Monday, August 12, 2013

Welcome Weixia, Oliver, Caitlin, and Annie! Melanie, welcome back!!! What an impressive group of interns! Thoughtful, articulate, funny, and love Green Team already. Community School welcomes you to become part of our family. We will inundate you with an overflow of information about your life at Community School as an intern for the next two weeks. Your life will be very busy and full of joy!

Today Ben spoke about our guiding principles. Which guiding principle spoke to you the most? Why? Have you ever had an educational experience that was or wasn't an example of one of these principles? What do you remember about it? How did it affect you?

Long ago, in a galaxy far away, there was an elementary school named Woodrow Wilson Elementary School in Oklahoma City. In a first grade classroom, a young towheaded Nancy sat in her reading circle. I remember sitting on a HARD chair and swinging my feet because they didn't touch the ground. I also remember my first grade teacher, Miss Hoefackett. She was a large woman with massive hands and feet. She had cat eye glasses that she wore on a chain around her neck. She was a no-nonsense, get-to-work child terrorizer, in my book. I know you won't believe it, but I loved to talk to my friends in class. Apparently, I loved to talk even in reading circles which, according to Miss Hoefackett was some kind of grievous sin. In the midst of my chatting (instead of reading or listening), I felt a stinging slap on my skinny, white calves from the large Hoefackett palm descending swiftly across the circle. Crushed and mortified, I hung my bright red face, tried to look at my book and act as if I were reading, and cried. That was one reason that I didn't like reading circles for a long, long time. That is also one reason why principle four sings to me.

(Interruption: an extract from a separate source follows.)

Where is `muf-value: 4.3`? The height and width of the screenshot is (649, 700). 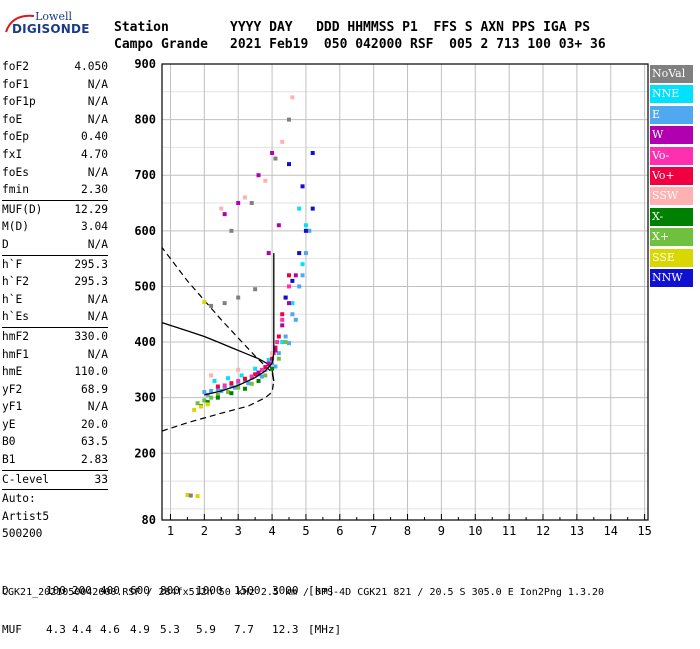
muf-value: 4.3 is located at coordinates (56, 630).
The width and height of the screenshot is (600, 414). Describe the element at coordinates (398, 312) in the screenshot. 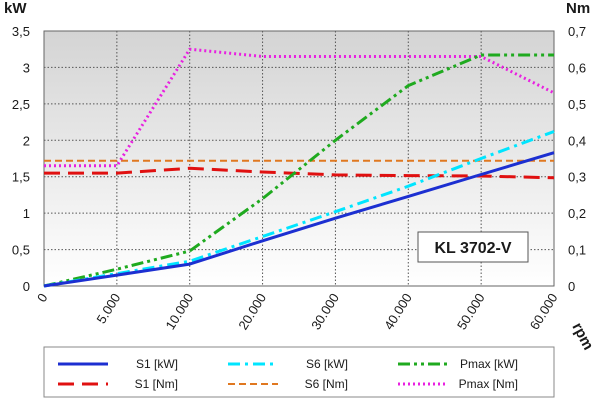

Principle four of a Community School Education:

(4) We provide intimate learning environments, defined by small classes, informality, close faculty-student relationships, respect and compassion toward others, tolerance of difference, collaborative learning, and classroom participation. We aim to meet students where they are, intellectually and developmentally, and to nurture intellectual, emotional and moral development.